You know that thing adults do with babies, when they clap with a clapping baby and the baby gets excited so it claps too?  You can hear something like that happen sometimes in interviews.  A guest is explaining something of significance to them and their voice jumps in excitement or it becomes animated in some way.  That’s a good thing.  You want your guest to be excited about whatever it is they’re talking about.  What’s not so good is when the interviewer responds in a way that can sound contrived.  You’ve heard it.  Person A is describing something they care about and person B, not wanting to seem unenthusiastic, mirrors their excitement when it’s clear they’re aren’t excited at all.

I wish interviewers wouldn’t do this.  And I don’t doubt that they probably wish they hadn’t done it the moment they do it.  But it’s understandable why they do it.  Reflecting the tone of voice and body language of the person you’re talking to are techniques not just of interviews but of good communication in general.  Humans are basic in that we want to feel an affinity with whom we’re sharing space and feelings.  So in a lot of ways, when we’re telling our own story, we’re not much different than that happy baby.  We just want to see a smiling face smiling back at us, affirming us.  But to the listener, it can sound like the investment isn’t so deep.

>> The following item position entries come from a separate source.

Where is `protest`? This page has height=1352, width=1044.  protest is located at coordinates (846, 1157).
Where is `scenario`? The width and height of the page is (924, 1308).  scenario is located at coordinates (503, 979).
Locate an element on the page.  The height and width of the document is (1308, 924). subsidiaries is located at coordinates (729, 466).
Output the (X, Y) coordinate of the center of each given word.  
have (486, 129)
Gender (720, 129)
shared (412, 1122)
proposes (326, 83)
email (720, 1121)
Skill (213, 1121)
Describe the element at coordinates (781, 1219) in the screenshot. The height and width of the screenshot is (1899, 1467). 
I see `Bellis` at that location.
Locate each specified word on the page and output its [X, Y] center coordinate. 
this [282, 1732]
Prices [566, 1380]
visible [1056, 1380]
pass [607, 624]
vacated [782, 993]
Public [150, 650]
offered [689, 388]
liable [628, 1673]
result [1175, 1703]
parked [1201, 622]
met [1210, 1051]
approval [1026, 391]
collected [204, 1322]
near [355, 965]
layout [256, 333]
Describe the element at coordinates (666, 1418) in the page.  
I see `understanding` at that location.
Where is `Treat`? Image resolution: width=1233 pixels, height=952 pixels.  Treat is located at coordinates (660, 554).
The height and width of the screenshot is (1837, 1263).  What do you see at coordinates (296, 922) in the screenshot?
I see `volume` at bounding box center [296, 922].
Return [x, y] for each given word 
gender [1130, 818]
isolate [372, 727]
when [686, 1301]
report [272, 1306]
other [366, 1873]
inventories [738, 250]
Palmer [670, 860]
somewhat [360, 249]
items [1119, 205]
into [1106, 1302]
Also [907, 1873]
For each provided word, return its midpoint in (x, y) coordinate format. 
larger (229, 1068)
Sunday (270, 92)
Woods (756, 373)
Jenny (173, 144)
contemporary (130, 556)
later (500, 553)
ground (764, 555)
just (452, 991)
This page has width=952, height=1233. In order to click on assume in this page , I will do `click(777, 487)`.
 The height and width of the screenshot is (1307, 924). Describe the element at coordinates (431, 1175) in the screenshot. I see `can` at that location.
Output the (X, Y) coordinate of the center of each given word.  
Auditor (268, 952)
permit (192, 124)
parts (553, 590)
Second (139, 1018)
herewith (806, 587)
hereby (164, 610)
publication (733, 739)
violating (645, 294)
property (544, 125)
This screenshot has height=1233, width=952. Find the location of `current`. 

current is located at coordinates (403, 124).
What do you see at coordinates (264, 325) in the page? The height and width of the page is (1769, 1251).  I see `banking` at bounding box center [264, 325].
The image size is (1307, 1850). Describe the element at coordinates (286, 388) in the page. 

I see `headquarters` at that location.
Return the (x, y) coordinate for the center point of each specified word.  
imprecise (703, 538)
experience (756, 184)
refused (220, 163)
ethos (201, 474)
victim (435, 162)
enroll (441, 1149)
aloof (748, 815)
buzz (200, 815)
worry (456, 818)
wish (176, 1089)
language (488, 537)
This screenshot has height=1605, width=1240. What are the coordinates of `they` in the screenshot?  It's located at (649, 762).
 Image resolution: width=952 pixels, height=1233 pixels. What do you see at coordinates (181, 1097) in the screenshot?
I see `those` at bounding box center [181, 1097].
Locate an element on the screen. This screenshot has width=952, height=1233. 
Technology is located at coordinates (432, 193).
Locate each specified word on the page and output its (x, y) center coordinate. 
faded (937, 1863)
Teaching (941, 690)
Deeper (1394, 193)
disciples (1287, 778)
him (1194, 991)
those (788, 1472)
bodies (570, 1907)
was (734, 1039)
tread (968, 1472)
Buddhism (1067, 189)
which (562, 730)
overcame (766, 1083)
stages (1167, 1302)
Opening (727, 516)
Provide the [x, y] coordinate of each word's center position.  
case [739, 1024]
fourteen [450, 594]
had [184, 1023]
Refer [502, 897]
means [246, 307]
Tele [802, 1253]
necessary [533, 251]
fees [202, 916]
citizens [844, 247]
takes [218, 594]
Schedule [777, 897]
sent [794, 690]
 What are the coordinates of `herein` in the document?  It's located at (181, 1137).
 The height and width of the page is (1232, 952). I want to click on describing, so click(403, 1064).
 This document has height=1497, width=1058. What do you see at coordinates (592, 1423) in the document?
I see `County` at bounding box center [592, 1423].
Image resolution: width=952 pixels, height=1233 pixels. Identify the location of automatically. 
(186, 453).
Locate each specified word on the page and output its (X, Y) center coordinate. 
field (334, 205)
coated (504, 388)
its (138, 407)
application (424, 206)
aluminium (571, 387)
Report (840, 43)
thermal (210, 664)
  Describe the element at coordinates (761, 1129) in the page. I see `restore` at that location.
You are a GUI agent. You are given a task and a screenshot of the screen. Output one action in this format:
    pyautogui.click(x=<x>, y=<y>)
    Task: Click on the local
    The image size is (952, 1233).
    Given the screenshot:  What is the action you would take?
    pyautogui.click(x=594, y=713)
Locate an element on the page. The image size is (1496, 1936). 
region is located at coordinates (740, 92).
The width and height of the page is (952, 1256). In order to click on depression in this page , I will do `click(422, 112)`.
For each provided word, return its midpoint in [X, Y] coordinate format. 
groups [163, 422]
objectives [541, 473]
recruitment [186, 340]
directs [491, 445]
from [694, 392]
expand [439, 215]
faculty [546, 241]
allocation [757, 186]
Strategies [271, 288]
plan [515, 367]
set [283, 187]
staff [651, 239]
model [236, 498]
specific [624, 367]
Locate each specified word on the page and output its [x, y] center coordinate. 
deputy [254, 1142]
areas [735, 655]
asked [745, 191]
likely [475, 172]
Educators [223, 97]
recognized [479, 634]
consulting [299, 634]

To me, this can be one of those dangers of interviewing, like a scratchy microphone or a hum that won’t go away.  Because as I’ve said before, the interview is a three way between you, the guest and the audience.  And even if the guest doesn’t hear the flatness in an interviewer’s effort to sound up, the audience certainly will.  And if it keeps happening, the audience will start to question the interviewer’s sincerity.

So if it’s happening, what can an interviewer do to fix it?  If they know they do it, they can maybe ask themselves is it just this guest, or have they hit a rut in their interviewing style?  If it’s the guest, maybe they can look for something the guest does that truly excites them.  Asking about that thing during the course of the conversation might help recharge the interviewer so that their questions and enthusiasm sound sincere.  But if it’s something they find themselves doing in all of their interviews, maybe they’ve hit a wall.  Maybe they’ve gotten a little bored.

A way they can try to fix it is to use a trick proofreaders are told catch mistakes; read the text backwards, starting at the period.  This turns the idea of reading on its head and causes one to pay a lot more attention.  Likewise, interviewers who are sounding tired can ask other interviewers to interview them for a change.  It’s a way to rediscover their own excitement for what they do as well as be the one doing the sharing.  Who knows, maybe they might be surprised to find some of it is even enthusiastic.